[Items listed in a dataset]
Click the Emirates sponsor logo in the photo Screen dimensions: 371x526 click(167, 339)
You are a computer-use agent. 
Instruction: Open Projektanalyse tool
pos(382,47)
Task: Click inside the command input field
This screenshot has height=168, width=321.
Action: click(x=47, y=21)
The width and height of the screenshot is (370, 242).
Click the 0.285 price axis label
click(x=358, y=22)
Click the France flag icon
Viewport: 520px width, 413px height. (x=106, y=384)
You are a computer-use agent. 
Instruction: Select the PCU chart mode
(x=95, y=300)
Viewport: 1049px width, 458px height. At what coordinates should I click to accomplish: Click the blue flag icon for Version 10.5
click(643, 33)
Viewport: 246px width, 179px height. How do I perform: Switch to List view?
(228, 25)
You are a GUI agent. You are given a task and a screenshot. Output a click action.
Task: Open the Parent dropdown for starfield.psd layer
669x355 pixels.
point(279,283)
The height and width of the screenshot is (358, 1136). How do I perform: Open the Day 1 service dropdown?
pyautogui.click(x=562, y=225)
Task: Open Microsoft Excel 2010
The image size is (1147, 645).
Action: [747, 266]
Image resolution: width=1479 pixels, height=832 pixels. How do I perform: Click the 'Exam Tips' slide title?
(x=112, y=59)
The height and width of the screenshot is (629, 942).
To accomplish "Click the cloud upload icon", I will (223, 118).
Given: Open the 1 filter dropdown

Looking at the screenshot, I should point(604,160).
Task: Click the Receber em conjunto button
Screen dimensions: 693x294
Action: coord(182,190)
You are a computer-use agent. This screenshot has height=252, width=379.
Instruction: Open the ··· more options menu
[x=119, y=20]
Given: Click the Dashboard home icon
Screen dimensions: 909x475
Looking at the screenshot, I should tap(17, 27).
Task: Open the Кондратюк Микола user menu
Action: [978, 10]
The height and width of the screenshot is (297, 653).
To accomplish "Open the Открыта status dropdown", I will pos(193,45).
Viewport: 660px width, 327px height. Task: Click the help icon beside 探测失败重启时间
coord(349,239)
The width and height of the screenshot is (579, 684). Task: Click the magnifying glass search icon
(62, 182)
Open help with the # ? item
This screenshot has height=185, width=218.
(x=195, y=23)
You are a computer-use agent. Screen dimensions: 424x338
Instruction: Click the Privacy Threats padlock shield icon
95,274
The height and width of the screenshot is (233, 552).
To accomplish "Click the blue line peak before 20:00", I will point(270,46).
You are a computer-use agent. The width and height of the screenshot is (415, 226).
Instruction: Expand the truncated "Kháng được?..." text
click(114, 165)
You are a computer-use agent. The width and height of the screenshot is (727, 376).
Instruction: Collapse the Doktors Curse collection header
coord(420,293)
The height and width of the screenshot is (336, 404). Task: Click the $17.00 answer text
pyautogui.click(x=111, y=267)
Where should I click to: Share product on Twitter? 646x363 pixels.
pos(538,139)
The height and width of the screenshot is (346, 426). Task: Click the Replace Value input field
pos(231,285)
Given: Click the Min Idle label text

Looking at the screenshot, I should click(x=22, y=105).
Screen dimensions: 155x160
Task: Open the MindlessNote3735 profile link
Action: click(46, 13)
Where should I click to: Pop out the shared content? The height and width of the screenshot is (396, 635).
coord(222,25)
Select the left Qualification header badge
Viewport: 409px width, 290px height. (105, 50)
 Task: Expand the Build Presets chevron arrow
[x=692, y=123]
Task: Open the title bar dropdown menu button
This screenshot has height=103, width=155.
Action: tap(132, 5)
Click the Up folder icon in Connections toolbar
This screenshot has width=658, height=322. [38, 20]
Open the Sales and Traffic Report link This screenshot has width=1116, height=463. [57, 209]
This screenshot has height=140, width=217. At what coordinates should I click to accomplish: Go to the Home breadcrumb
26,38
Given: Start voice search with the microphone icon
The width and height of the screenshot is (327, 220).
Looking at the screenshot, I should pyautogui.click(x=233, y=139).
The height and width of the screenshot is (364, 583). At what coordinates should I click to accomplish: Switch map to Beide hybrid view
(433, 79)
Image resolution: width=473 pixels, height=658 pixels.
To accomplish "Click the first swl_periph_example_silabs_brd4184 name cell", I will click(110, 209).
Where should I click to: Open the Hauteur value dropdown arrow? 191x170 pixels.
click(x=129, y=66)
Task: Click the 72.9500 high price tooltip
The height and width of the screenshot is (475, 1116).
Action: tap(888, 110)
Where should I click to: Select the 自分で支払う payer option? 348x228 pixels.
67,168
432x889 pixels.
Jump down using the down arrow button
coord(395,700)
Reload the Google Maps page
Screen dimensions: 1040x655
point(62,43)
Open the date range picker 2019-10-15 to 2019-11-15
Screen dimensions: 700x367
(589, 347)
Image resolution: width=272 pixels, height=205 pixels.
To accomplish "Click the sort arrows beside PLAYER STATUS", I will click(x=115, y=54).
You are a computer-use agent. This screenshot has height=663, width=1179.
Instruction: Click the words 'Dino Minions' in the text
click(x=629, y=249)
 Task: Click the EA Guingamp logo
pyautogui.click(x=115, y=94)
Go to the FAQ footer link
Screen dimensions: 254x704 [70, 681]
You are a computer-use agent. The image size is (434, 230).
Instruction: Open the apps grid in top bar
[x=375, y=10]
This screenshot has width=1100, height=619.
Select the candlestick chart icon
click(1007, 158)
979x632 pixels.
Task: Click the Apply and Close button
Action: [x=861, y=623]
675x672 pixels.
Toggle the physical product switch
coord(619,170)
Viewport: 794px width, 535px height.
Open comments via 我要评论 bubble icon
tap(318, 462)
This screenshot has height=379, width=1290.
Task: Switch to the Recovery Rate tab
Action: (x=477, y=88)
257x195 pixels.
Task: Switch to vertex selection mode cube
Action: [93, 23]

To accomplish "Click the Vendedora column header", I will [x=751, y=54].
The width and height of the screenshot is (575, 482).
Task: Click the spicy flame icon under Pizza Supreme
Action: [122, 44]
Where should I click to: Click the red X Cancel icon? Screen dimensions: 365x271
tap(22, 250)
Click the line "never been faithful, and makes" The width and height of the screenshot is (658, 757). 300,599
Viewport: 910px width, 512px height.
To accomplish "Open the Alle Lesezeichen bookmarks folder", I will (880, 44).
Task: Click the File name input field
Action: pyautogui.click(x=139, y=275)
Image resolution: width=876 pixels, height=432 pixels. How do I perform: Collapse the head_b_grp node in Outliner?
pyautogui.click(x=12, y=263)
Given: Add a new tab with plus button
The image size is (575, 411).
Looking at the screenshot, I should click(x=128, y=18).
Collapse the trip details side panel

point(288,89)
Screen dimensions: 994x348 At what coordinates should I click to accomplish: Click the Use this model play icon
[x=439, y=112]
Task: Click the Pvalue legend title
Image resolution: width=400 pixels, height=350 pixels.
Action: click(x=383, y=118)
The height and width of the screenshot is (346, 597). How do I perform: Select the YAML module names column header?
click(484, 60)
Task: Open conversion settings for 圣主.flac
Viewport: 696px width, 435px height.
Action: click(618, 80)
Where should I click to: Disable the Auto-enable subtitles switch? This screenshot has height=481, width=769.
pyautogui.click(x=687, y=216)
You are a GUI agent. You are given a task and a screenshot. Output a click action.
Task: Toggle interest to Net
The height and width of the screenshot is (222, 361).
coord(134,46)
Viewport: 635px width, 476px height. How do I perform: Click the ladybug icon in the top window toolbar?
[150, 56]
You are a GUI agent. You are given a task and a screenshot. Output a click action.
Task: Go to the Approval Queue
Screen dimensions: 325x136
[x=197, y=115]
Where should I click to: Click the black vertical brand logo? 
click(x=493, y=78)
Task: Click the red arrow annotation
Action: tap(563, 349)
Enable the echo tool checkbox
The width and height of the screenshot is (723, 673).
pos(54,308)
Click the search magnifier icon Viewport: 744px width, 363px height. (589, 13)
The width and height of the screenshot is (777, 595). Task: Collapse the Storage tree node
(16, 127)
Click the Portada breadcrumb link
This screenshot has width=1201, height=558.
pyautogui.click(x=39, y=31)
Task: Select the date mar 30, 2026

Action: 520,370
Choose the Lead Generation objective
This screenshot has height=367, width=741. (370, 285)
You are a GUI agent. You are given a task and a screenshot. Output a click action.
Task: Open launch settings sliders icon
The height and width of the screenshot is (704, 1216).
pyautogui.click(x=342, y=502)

What needs to be done - If a line in the entries above contains the word "computer", copy it.

Answer to this task -
You are a computer-use agent. 
You are a computer-use agent. 
You are a computer-use agent. This screenshot has height=252, width=379.
You are a computer-use agent. Screen dimensions: 424x338
You are a computer-use agent. The width and height of the screenshot is (415, 226).
You are a computer-use agent. The width and height of the screenshot is (727, 376).
You are a computer-use agent. This screenshot has height=663, width=1179.
You are a computer-use agent. The image size is (434, 230).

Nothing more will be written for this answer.